Y es que ya no parecían importar. En ocasiones, nada importaba. Trataba de no pensar mucho en ello. Pero la idea acechaba en su mente, terrible e imposible de ignorar. Se sentía manchado, indigno. Por lo que Sazed sabía, era el último feruquimista que quedaba con vida. Ahora no tenían recursos para investigar, pero en un año ningún guardador refugiado había llegado al dominio de Elend. Sazed era el único. Y, como todos los mayordomos de Terris, había sido castrado de niño. El poder hereditario de la feruquimia bien podría morir con él. Habría pequeños indicios del mismo en el pueblo de Terris, pero dados los esfuerzos del lord Legislador por borrarlos y las muertes del Sínodo… las cosas no pintaban bien.

Las mentes de metal seguían guardadas, lo acompañaban allá adonde él iba, pero nunca eran usadas. De hecho, dudaba que algún día volviera a recurrir a ellas.

—¿Y bien? —preguntó Brisa, levantándose y acercándose a la ventana, donde se apoyó—. ¿No vas a hablarme de ninguna religión? ¿Cuál va a ser? ¿La religión en que la gente hacía mapas, tal vez? ¿La que veneraba las plantas? Seguro que tienes una que adoraba el vino. Esa podría venirme bien.

—Por favor, lord Brisa —rogó Sazed, contemplando la ciudad. Caía ceniza. Últimamente, siempre lo hacía—. No deseo hablar de estas cosas.

—¿Qué? ¿Cómo es posible?

—Si hubiera un Dios, Brisa —dijo Sazed—, ¿crees que habría permitido que el lord Legislador matara a tanta gente? ¿Crees que habría permitido que el mundo fuera lo que es hoy? No te enseñaré, ni a ti ni a nadie, una religión que no pueda responder a mis preguntas. Nunca más.

Brisa guardó silencio.

Sazed se palpó el estómago. Los comentarios de Brisa le dolían. Le hacían recordar aquel terrible momento del año pasado, el momento en que Tindwyl murió. Cuando Sazed luchó contra Marsh en el Pozo de la Ascensión, y casi había muerto también él.
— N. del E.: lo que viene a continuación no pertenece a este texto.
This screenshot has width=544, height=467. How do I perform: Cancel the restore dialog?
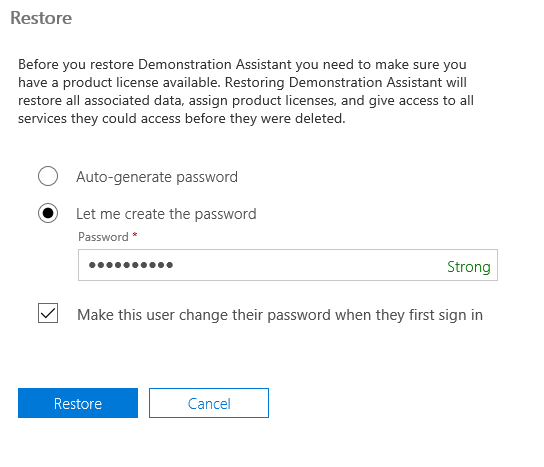[x=209, y=403]
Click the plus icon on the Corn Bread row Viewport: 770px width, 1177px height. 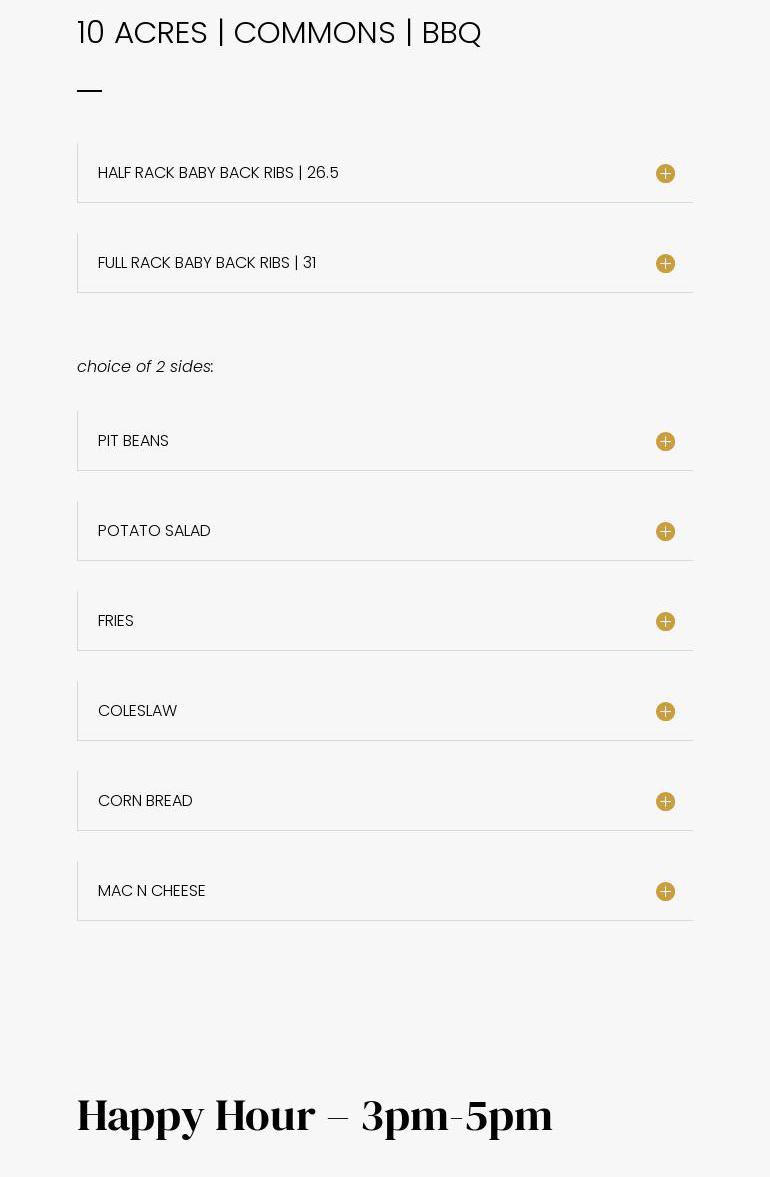pyautogui.click(x=665, y=802)
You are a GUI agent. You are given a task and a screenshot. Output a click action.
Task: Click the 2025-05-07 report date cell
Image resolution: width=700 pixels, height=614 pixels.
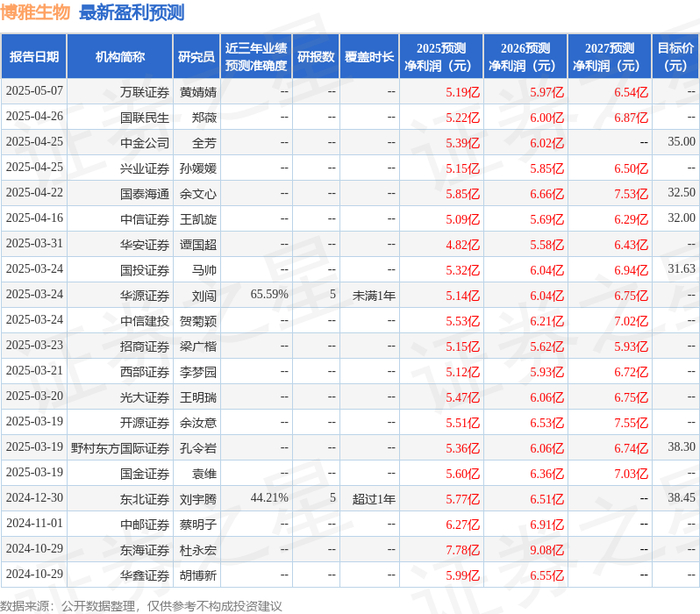(34, 91)
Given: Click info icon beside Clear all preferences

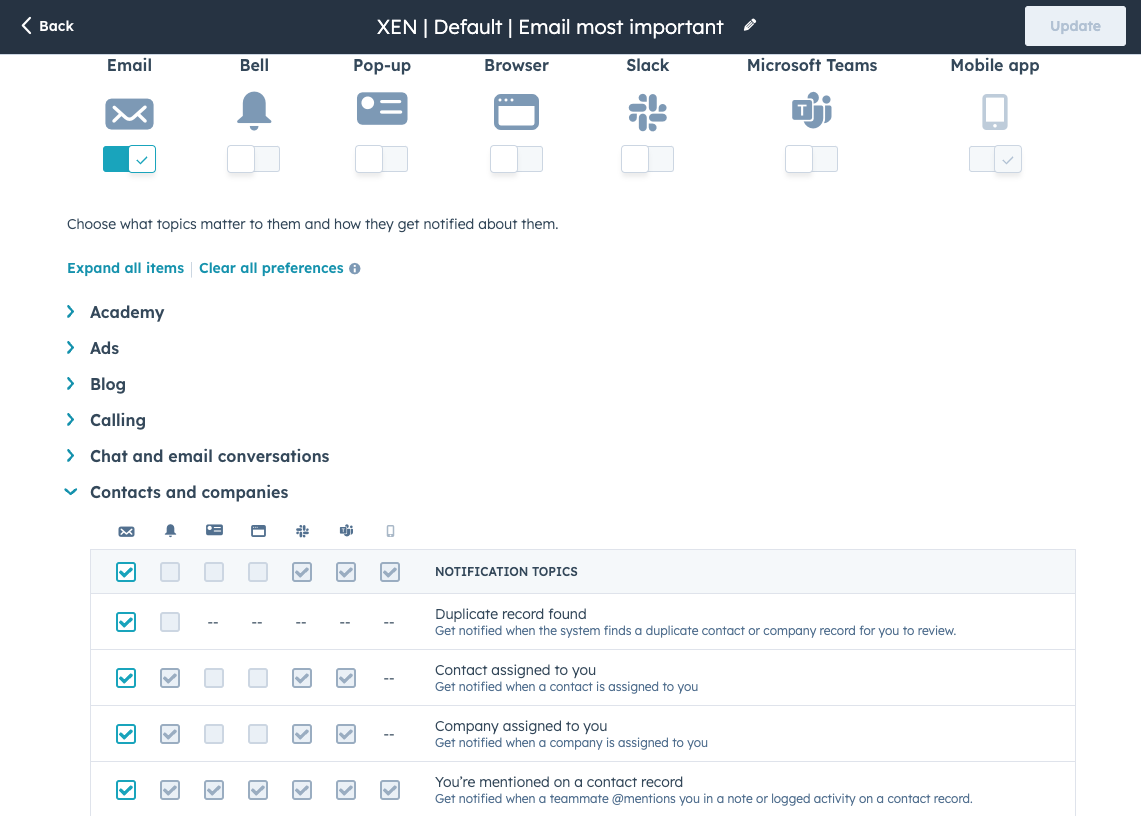Looking at the screenshot, I should coord(355,269).
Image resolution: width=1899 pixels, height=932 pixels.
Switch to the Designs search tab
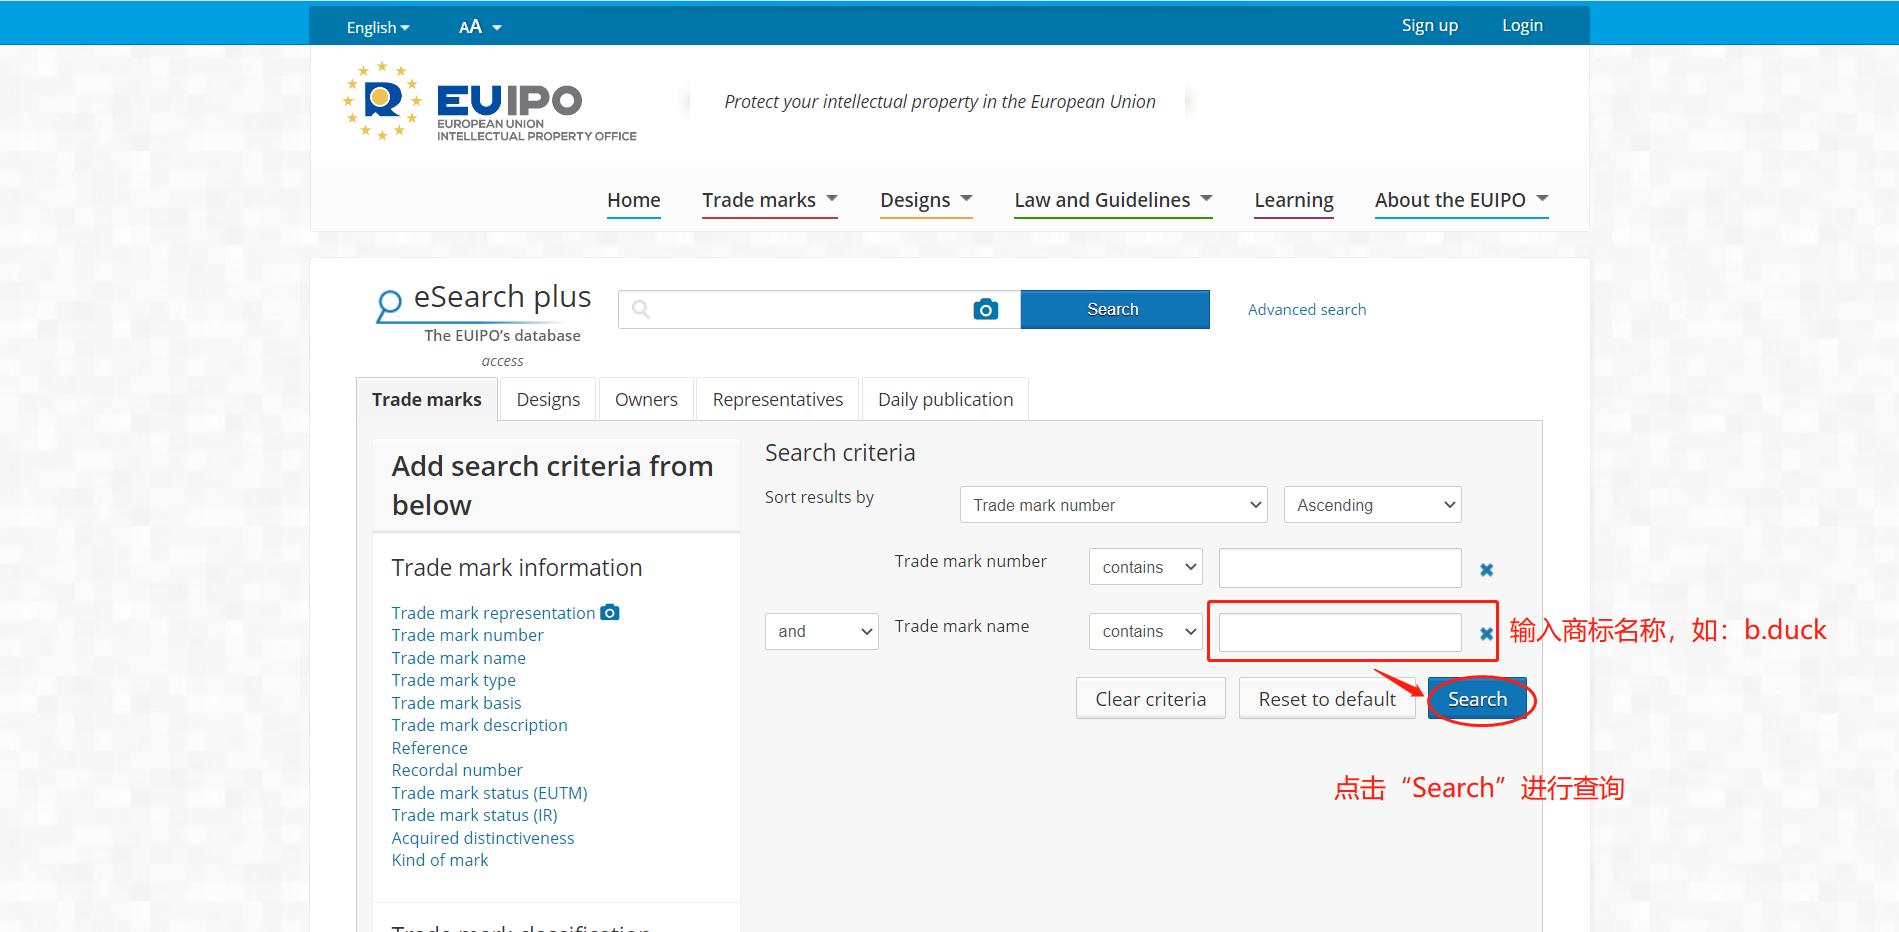click(548, 400)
Incluso a través de sus ropas, podía notar las cicatrices en el abdomen, donde Marsh le había golpeado con un puñado de anillas de metal, hasta perforarle la piel y casi acabar con su vida.

Había recurrido al poder feruquímico de aquellos mismos anillos para salvar la vida y sanar su cuerpo, absorbiéndolos. Sin embargo, poco después, cuando ya había recuperado algo de fuerza, hizo que un cirujano le extrajera los anillos del cuerpo. Pese a las protestas de Vin de que tenerlos dentro sería una ventaja, a Sazed le preocupaba que fuera malo para la salud llevarlos incrustados en su propia carne. Además, quería librarse de ellos.
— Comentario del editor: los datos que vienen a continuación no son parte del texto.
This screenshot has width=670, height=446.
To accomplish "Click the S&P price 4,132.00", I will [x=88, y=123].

Brisa se volvió para mirar por la ventana.

—Siempre fuiste el mejor de nosotros, Sazed —dijo en voz baja—. Porque creías en algo.

—Lo siento, lord Brisa. No pretendía decepcionarte.

—¡Oh!, no me decepcionas. Porque no me creo lo que acabas de decir. No has nacido para ser ateo, Sazed. Tengo la sensación de que no sirves para eso: no te cuadra. Tarde o temprano, te recuperarás.

Sazed se volvió desde la ventana. Era desenvuelto para ser terrisano, pero no deseaba seguir discutiendo.

—Nunca te he dado las gracias —dijo Brisa.

—¿Por qué, lord Brisa?

—Por ayudarme a recuperarme. Por obligarme a levantarme, hace ahora un año, y seguir adelante. Si no me hubieras ayudado, no sé qué habría sido de mí.

Sazed asintió. Por dentro, sin embargo, sus pensamientos fueron más amargos. Sí, viste destrucción y muerte, amigo mío. Pero la mujer a la que amas sigue viva. Yo podría recuperarme también, si no la hubiera perdido. Podría haberme recuperado, como tú hiciste.

La puerta se abrió.

Sazed y Brisa se dieron la vuelta. Entró un asistente, con una elaborada hoja de pergamino. El rey Lekal había firmado el tratado al pie. Su firma se veía pequeña, casi apretada, en el gran espacio permitido. Sabía que estaba derrotado.

El asistente depositó el tratado sobre la mesa, y luego se retiró.